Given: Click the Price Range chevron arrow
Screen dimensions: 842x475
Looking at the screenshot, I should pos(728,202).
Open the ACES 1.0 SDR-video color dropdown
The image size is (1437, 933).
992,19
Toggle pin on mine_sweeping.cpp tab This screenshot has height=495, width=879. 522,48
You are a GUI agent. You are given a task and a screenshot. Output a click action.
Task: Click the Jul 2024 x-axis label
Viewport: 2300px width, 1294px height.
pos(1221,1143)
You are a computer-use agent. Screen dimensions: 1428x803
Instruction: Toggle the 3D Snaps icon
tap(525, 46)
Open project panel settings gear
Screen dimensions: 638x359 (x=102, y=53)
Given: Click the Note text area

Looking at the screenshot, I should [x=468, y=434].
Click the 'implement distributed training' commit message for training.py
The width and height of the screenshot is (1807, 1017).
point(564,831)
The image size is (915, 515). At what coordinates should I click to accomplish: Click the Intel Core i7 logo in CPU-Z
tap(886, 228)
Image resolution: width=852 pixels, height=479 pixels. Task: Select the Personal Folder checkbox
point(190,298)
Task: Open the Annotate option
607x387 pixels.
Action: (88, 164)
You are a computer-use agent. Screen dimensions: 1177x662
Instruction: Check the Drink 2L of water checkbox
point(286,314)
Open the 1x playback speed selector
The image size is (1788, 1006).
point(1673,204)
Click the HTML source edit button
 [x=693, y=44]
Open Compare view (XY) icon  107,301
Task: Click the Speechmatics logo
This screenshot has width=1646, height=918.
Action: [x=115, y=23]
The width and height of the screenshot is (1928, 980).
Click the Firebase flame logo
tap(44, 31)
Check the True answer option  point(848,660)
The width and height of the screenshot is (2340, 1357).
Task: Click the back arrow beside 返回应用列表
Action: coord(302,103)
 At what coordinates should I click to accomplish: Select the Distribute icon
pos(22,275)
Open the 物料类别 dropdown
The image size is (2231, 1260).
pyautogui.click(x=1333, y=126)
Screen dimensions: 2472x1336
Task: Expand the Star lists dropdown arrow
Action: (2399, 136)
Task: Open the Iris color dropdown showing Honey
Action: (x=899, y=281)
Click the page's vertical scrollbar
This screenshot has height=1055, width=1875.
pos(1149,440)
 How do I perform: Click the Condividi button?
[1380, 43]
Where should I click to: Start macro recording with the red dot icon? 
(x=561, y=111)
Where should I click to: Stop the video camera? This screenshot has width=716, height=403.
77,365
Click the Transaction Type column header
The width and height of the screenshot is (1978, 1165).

- - - - - - -

* Problem
Copy out each line of the records above that includes "computer".

* Exercise solution
You are a computer-use agent. Screen dimensions: 1428x803
You are a computer-use agent. Screen dimensions: 1177x662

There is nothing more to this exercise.